(WORK ITEM):
Please repeat exactly the line containing "Image resolution: width=900" and each line after it in the records below, through the last.

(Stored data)
↓
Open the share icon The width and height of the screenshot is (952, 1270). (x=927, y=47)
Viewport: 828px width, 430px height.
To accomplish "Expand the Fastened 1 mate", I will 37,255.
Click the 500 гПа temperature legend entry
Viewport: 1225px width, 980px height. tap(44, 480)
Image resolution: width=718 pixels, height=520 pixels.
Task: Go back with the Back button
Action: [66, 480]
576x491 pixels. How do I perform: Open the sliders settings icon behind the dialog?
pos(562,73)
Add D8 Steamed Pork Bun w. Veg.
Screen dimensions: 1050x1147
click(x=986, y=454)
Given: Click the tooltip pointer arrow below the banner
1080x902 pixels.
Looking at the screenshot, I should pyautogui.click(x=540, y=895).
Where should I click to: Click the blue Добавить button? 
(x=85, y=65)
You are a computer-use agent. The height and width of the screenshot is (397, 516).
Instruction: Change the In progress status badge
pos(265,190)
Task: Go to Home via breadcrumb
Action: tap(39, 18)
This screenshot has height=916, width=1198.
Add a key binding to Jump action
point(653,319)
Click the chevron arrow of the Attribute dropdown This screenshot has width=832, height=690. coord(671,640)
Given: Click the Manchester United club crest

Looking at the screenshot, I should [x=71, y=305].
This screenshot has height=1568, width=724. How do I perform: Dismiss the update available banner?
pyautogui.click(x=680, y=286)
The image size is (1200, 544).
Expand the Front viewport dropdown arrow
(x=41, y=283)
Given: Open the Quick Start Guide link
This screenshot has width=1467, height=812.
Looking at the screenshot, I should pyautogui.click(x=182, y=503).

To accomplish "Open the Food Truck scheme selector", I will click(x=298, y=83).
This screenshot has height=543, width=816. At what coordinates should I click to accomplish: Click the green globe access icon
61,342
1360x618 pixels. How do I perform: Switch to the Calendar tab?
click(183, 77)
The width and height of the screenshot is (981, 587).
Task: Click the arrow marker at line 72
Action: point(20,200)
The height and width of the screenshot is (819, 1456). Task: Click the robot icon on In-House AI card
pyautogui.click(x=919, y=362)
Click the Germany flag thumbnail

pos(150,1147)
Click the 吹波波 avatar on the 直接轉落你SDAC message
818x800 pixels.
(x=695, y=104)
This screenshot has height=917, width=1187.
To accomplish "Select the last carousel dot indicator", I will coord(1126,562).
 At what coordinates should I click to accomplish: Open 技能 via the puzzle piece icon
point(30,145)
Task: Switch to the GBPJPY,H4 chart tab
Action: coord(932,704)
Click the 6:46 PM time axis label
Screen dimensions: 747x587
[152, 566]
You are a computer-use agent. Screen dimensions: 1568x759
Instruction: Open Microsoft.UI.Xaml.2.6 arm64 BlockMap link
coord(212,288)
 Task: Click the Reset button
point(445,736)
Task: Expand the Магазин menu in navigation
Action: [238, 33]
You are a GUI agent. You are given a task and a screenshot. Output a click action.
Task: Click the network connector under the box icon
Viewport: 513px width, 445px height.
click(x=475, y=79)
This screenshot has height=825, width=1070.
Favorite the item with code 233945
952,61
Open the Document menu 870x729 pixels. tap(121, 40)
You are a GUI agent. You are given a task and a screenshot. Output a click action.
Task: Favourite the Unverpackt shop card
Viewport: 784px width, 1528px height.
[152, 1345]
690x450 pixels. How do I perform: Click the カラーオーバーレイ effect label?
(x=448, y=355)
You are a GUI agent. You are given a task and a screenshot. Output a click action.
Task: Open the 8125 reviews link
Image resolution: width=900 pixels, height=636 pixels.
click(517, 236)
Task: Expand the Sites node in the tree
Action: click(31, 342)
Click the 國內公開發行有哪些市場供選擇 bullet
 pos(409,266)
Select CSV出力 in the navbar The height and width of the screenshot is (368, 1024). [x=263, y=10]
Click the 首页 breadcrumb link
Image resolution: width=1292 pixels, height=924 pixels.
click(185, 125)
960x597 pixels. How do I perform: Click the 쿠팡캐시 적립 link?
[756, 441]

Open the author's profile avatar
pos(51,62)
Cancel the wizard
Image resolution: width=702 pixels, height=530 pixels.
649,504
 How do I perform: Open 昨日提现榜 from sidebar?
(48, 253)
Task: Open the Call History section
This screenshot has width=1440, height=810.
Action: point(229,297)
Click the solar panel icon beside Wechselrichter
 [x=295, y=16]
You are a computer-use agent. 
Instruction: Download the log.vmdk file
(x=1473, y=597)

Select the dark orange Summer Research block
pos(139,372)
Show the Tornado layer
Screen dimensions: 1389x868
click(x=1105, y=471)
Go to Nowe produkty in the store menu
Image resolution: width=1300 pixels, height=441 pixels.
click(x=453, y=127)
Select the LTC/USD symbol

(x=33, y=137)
↑
(ANSWER TO THE PROBLEM):
Image resolution: width=900 pixels, height=636 pixels.
click(517, 236)
Task: Expand the Sites node in the tree
Action: click(31, 342)
Click the 國內公開發行有哪些市場供選擇 bullet
 pos(409,266)
Select CSV出力 in the navbar The height and width of the screenshot is (368, 1024). [x=263, y=10]
Click the 首页 breadcrumb link
Image resolution: width=1292 pixels, height=924 pixels.
click(185, 125)
960x597 pixels. How do I perform: Click the 쿠팡캐시 적립 link?
[756, 441]

Open the author's profile avatar
pos(51,62)
Cancel the wizard
Image resolution: width=702 pixels, height=530 pixels.
649,504
 How do I perform: Open 昨日提现榜 from sidebar?
(48, 253)
Task: Open the Call History section
This screenshot has width=1440, height=810.
Action: point(229,297)
Click the solar panel icon beside Wechselrichter
 [x=295, y=16]
You are a computer-use agent. 
Instruction: Download the log.vmdk file
(x=1473, y=597)

Select the dark orange Summer Research block
pos(139,372)
Show the Tornado layer
Screen dimensions: 1389x868
click(x=1105, y=471)
Go to Nowe produkty in the store menu
Image resolution: width=1300 pixels, height=441 pixels.
click(x=453, y=127)
Select the LTC/USD symbol

(x=33, y=137)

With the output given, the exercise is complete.